— Begin PAGE —

For the PMOS, it's a similar story. For the worst case of PMOS, it's $A C D$ , so those need to be 3 times as large as the reference. Then $B$ needs to be:

\frac{R_{o n}}{15 / 1} + \frac{R_{o n}}{(W / L)_{B}} = \frac{R_{o n}}{5 / 1} \Rightarrow (W / L)_{B} = 7.5 / 1

7.7: Minimum Size Gate Design and Performance

The way our network works for CMOS, we get one NMOS and one PMOS transistor for each logic input variable. There's also:

area penalties
tradeoff between logic delay and area penalty (more delay can be traded in for less area)

— End PAGE —

## [REQUIRED ACTIONS]
1. From the CMOS sizing excerpt, answer:
(a) Which transistors make up the worst case for the PMOS?
(b) What W/L ratio does transistor B need?
(c) How many NMOS and PMOS transistors does the network get for each logic input variable?
2. Write out the stretch of the CMOS sizing excerpt from "7.7: Minimum Size" through "for less area)".
Answer using only the CMOS sizing excerpt.

— Begin DATA —

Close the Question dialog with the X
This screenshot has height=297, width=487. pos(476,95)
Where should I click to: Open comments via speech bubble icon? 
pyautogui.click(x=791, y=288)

— End DATA —

## [WORKED SOLUTIONS]
1.
(a) A, C and D.
(b) 7.5/1.
(c) One NMOS and one PMOS transistor.

2.
7.7: Minimum Size Gate Design and Performance

The way our network works for CMOS, we get one NMOS and one PMOS transistor for each logic input variable. There's also:

area penalties
tradeoff between logic delay and area penalty (more delay can be traded in for less area)